Il sembla réellement touché par cette annonce froide.

« Jusqu'ici j'aurais dit « essayez toujours », mais maintenant que j'ai rasé ma moustache, je ne suis plus immortel. »

Il regarda autour d'eux en fin connaisseur ; Adrian se débarrassa de son rôle et redevint cet homme qu'il entendait toujours cacher par son exubérance, comme s'il en avait honte.

« Vous avez changé de quartier » reconnut-il.

Il voyait aussi les montagnes de décombres entassés au coin de chaque rue, les chantiers perpétuels ouverts partout, les vêtements de laine miteuse, reprisés cent fois, les visages maigres, les enfants seuls qui semblaient attendre que le temps passe.

Adrian avait lui aussi perdu quelque chose dans la bataille. Ses pouvoirs d'autrefois s'effaçaient ; la vieillesse le rattrapait déjà. Ses certitudes, peut-être, avaient été ébranlées.

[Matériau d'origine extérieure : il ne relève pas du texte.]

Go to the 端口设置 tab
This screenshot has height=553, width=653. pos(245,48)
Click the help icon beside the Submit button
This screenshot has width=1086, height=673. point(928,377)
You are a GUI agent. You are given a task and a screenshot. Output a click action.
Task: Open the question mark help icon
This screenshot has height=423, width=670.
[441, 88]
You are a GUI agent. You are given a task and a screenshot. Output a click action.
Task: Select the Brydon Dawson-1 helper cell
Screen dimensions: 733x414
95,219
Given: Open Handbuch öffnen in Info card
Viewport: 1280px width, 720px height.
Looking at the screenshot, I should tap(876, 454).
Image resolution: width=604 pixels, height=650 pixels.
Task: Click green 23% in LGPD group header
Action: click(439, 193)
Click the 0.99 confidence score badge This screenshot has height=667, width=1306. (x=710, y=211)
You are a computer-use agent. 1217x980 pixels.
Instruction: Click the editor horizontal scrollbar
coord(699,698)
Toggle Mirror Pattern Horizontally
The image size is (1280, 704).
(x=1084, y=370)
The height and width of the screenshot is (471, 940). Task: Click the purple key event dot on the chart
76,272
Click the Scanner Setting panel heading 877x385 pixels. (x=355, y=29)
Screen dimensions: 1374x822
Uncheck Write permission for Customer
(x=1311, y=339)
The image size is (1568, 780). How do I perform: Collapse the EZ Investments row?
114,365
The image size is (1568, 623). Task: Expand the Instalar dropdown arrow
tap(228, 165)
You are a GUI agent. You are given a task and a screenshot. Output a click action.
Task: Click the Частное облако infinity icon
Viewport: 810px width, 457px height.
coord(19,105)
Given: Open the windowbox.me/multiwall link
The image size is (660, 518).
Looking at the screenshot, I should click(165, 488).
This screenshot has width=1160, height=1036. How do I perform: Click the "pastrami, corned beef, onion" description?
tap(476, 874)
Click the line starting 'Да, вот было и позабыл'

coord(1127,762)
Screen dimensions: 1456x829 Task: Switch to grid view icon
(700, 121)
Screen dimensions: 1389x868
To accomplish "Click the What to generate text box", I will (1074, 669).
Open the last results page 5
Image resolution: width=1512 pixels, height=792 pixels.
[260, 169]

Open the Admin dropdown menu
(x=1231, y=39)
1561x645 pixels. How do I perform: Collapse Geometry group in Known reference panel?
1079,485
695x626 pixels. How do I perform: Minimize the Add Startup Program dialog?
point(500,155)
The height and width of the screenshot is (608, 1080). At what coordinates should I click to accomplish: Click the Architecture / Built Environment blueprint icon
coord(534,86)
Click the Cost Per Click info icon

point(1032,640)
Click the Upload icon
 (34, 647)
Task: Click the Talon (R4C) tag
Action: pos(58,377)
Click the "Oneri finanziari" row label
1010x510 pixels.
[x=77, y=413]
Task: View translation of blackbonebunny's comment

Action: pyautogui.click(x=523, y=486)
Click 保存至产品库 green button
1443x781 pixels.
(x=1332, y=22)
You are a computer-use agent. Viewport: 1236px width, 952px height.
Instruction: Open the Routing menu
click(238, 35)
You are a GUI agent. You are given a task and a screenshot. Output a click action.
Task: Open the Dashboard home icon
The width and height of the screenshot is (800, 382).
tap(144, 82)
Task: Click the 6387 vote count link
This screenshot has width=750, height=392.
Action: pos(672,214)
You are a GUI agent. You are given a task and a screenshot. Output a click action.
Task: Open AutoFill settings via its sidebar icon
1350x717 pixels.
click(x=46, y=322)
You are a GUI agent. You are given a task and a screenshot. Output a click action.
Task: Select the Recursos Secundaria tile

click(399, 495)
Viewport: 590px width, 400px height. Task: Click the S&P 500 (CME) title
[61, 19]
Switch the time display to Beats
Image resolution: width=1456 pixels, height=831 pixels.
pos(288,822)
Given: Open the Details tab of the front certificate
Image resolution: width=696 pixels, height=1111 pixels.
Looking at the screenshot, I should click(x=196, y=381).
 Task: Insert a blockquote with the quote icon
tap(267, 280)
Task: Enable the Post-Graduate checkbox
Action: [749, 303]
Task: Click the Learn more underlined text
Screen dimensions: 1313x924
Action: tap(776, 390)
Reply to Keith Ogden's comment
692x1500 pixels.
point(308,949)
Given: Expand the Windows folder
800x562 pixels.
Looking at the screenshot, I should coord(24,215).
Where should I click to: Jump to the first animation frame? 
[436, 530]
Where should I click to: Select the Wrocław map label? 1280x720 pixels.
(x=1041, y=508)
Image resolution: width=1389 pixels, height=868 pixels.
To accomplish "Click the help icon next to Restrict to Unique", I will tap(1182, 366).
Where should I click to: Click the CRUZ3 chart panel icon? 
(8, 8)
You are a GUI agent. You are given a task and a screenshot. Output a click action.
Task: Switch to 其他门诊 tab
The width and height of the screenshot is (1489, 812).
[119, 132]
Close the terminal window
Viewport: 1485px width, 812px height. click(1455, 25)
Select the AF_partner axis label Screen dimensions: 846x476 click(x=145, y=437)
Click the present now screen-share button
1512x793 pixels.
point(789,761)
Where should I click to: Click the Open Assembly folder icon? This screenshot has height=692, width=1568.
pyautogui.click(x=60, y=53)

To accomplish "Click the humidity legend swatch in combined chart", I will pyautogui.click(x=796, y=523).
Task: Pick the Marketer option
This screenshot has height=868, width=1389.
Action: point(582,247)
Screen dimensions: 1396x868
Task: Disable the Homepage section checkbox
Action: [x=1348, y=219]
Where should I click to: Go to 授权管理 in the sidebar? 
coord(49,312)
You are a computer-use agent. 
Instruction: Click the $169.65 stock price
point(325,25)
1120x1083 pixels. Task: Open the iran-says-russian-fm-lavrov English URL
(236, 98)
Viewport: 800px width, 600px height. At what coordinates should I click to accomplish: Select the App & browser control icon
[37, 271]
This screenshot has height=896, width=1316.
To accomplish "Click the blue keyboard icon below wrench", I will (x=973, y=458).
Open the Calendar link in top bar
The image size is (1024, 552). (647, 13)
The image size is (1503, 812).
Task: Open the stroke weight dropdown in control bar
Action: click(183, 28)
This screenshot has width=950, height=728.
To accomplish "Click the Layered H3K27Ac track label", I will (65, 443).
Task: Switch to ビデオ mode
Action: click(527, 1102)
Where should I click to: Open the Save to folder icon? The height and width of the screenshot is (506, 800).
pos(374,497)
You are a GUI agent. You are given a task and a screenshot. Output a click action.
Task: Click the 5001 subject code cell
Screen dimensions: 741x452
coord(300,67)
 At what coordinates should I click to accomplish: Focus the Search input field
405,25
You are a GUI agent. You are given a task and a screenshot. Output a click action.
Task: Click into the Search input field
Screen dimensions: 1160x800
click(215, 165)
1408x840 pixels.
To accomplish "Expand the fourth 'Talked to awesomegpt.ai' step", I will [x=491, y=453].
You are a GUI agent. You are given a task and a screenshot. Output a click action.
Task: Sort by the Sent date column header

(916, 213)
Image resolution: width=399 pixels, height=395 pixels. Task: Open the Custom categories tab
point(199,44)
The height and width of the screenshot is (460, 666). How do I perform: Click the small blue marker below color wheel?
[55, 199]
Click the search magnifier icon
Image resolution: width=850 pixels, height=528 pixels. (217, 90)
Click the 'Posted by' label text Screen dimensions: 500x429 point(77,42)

« Nous avons beaucoup à nous dire, Cassandra, mais avant de me raconter tout ce que vous avez vécu, dites-moi... peut-on encore croire aux dieux ?

— Quels dieux ?

— N'importe lesquels.

— J'ai rencontré des kaldariens très convaincus. Ils vous auraient répondu la chose suivante : Kaldar lui-même ne veut pas que vous croyiez en lui ; car tout dieu qu'il est, il n'influence pas le cours de l'univers. Ce dernier est fait de vous, de moi, de la somme infinie de causalités minuscules et interconnectées. Kaldar est et il n'est pas. Les dieux sont et ne sont pas. Nos êtres tangibles sont faits des décisions que nous prenons, dans toutes les circonstances auxquelles nous amène le cours de nos existences.

— Aucun dieu ne règle la marche de l'univers, conclut Adrian.

— Aucun.

— C'est aussi ce que je me disais. Mais c'est effrayant, non ?

— Oui, nous sommes libres, c'est effrayant. Mais il n'y a pas d'autre voie. »

Ils se retrouvèrent comme deux vieux amis qui ne se seraient jamais vraiment quittés. Leur conversation animée se poursuivit tout au long des rues de Fila qui, à leurs yeux optimistes, fleurissaient de nouveau.